I can't wait until Space becomes the magic fairy dust that ushers in a new Golden Age (after AI goes the way of the Metaverse), and I see my rocket and satellite stocks take off like Nvidia. (Assuming that said stocks are not confiscated in the meantime due to my thought crimes.)
I resisted using a computer for word processing essays and research writing in college until 1995.
I refused to get a cell phone until my son started driving.
I didn’t start using the internet until 2002.
I refused to buy a smartphone. My daughter bought one for me last year.
The guy who installed the new refrigerator wanted me to hook it up to the internet. I said why? He said so we can monitor it. For what?
No.
Well said..! This is big problem I have with the rationalist / futurist / accelerationist (whatever they want to call themselves) way of thinking. What we do NOW has meaning and consequences. There's no point imagining all the future lives, especially if they're pretend, in-silico "lives" that a decision could make possible if you're burning civilization to the ground in the here and now.
Starting from some far distant, imagined utopia and back filling some imagined path to get there is the easy way of avoiding current responsibilities - nothing you can imagine can be proven or disproven because it hasn't happened. If people want to do that, they can... but it's called science fiction writing, not policy setting.
What we ARE NOW and what we DO NOW are all the meaning we are going to have. People often write sunny histories that just skip over all the nasty stuff between point A and sunny consequences.
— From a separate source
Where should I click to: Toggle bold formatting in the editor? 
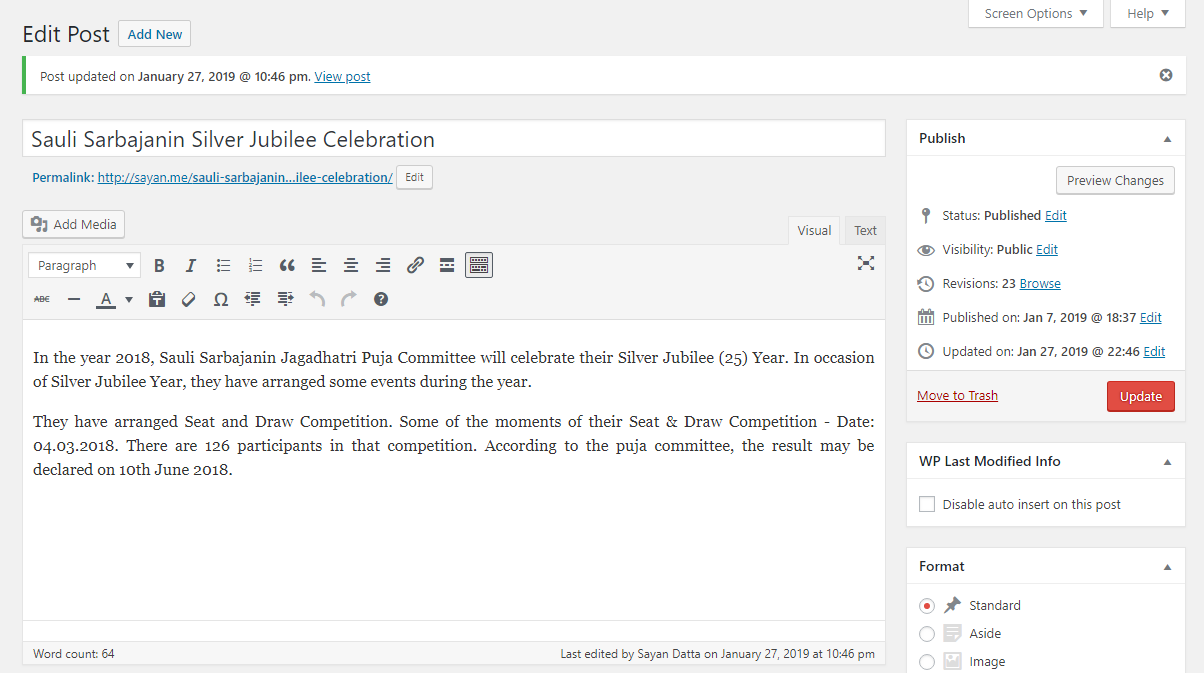pyautogui.click(x=159, y=265)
But we can't skip over the consequences of who we are and whether we are compassionate and courageous or not--being three score and ten, I'm all too aware that I'll be dead before the long term arrives. (My one year old grandchild is also unlikely to be alive to see the utopia that arrives in 2050)
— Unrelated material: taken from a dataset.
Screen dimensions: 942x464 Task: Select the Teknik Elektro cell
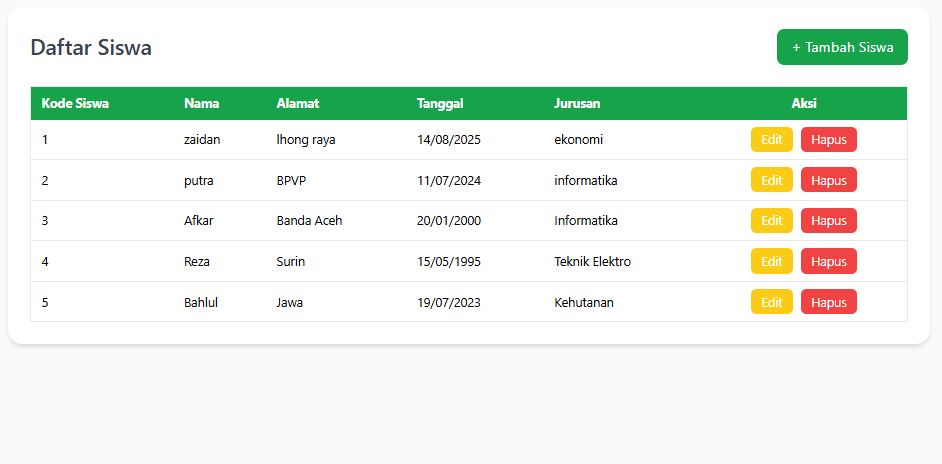tap(592, 262)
The techno-optimists are inevitably techno-determinists, too- there is no problem that is not amenable to a technological solution, and everyone who thinks otherwise would have left us all without indoor plumbing, so there. It's a perspective that misses the obvious historical truth that different civilizations in equivalent environments with easy access to the same technological tools also routinely build civilizations in which the lived experience and success of people is radically different depending on what they decide is okay to do with their toys, up to the modern day. If we play anthropologist and let 'technology' encompass things like laws, it's trivial, and if we go full techbro and just mean 'whatever came out of Y Combinator last week' it is worthy of exactly zero serious contemplation.